(FRAGMENTO DE ORIGEN):
· · · · ·

Yo tenía 6 años cuando la televisión llegó a mi casa. Era 1972 y los pocos programas infantiles que emitía esa única cadena eran seguidos por todos los críos de entonces con auténtica devoción. Con esa magia de la inmediatez audiovisual, el comedor de mi casa y mi cabeza se llenaban de payasos cantando cosas como lunes antes de almorzar una niña fue a jugar pero no pudo jugar porque tenía que planchar; u otra que decía que el cerdo nos da mantequita, rabo, orejita, rica morcillita y un buen chorizón. Canciones sencillas, inicialmente inocentes, que sin complejo alguno nos adoctrinaban sin preámbulos para comportarnos en una vida que nosotros, sin darnos cuenta, no estábamos eligiendo: desde esa ingenuidad, nos estaba siendo configurada paso a paso.

Aparte de esos payasos educadores había un programa que se llamaba Zoo Loco, en el que en cada emisión se cantaba Zoo, Zoo Loco, Zoo, Zoo Loco, es un reino de animales que en mi casa quiero yo... Ay que alegría yo siento, cuando al Zoo Loco yo voy, yo quiero a los animales pues necesitan amor. Todas estas canciones una y otra vez repetidas se convirtieron en una especie de mantra generacional, un mantra cargado siempre de unas intenciones claras para con todos nosotros. Era la época del crecimiento de una España tardodictatorial, que quería coger el ritmo de la contemporaneidad de los países europeos y ya había empezado a adquirir los hábitos de comportamiento de estos, esencialmente los que estaban relacionados con el cada vez más ampliado tiempo de ocio, sobre todo en las ciudades. Así, con Zoo Loco se incitaba a todo el mundo a acudir en familia al recién inaugurado Parque Zoológico de Madrid, que era la continuación del desarrollismo del ocio de la capital, iniciado tres años antes con la apertura del Parque de Atracciones, a escasos metros en la misma Casa de Campo.

· · · · ·

(FILAS DE DATOS):

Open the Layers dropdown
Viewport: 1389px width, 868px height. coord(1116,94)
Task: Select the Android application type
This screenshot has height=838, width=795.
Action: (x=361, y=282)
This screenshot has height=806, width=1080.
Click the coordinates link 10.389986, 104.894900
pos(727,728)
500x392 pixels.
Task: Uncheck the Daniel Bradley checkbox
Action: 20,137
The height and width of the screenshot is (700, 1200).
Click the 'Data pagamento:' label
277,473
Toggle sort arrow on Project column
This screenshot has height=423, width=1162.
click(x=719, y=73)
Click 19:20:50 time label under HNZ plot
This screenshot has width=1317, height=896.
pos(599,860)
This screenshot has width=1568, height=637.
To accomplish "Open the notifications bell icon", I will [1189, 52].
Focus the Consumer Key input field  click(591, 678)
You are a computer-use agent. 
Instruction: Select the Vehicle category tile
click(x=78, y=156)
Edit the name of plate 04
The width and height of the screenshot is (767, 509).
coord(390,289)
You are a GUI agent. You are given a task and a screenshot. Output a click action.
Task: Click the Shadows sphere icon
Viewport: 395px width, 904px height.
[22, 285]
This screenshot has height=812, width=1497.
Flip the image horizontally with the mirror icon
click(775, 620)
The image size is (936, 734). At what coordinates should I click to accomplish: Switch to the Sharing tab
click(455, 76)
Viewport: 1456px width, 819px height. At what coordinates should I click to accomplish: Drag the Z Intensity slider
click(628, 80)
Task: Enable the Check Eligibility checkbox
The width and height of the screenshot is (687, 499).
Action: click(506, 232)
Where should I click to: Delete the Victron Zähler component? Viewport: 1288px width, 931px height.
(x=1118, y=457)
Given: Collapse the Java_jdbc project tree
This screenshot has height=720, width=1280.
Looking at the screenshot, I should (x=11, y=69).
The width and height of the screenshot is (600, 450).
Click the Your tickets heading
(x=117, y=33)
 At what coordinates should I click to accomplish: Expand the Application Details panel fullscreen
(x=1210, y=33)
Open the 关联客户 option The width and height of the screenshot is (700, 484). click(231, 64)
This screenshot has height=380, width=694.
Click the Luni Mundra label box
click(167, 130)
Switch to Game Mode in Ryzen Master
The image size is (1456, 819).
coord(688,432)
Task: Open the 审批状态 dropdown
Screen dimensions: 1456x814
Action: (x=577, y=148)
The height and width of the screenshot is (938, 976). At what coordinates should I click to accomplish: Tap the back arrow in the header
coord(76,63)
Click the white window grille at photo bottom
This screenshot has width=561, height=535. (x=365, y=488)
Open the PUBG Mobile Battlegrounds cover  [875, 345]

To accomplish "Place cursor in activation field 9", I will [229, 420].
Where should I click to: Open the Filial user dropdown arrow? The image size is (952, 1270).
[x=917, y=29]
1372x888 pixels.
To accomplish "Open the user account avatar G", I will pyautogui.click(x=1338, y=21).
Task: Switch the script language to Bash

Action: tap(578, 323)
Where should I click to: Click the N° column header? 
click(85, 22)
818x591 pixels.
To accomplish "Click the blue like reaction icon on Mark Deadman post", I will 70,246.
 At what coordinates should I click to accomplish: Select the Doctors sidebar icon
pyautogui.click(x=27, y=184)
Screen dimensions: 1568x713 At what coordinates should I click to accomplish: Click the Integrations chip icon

· · · · ·

(INSTRUCCIONES):
- a) En el fragmento sobre la televisión infantil de 1972, ¿qué se había inaugurado tres años antes que el Parque Zoológico de Madrid?
- b) Retoma el fragmento sobre la televisión infantil de 1972 a partir de su última oración y sigue escribiéndolo.

(RESPUESTAS ESCRITAS):
- a) El Parque de Atracciones, a pocos metros, en la misma Casa de Campo.

- b)
Aunque en Madrid ya había existido desde finales del siglo XVIII la famosa Casa de Fieras del Retiro (una colección privada real de animales salvajes en cautividad que a la larga fue pública) y Barcelona contaba con un zoo moderno que seguía desde finales del XIX las pautas de otros, como el de Londres, la apuesta por el Zoo de Madrid era un acontecimiento nacional que había que promover, y para eso los mecanismos de propaganda del poder, como la televisión, estaban a disposición. Así, de una u otra manera, casi todos los niños de aquella España pasamos, bien porque nos llevaba la familia, bien porque era cita obligatoria de las excursiones escolares a la capital, por ese recinto para deambular entre los animales exóticos entendiendo que era algo bello, positivo e incluso instructivo para nuestra formación como personas.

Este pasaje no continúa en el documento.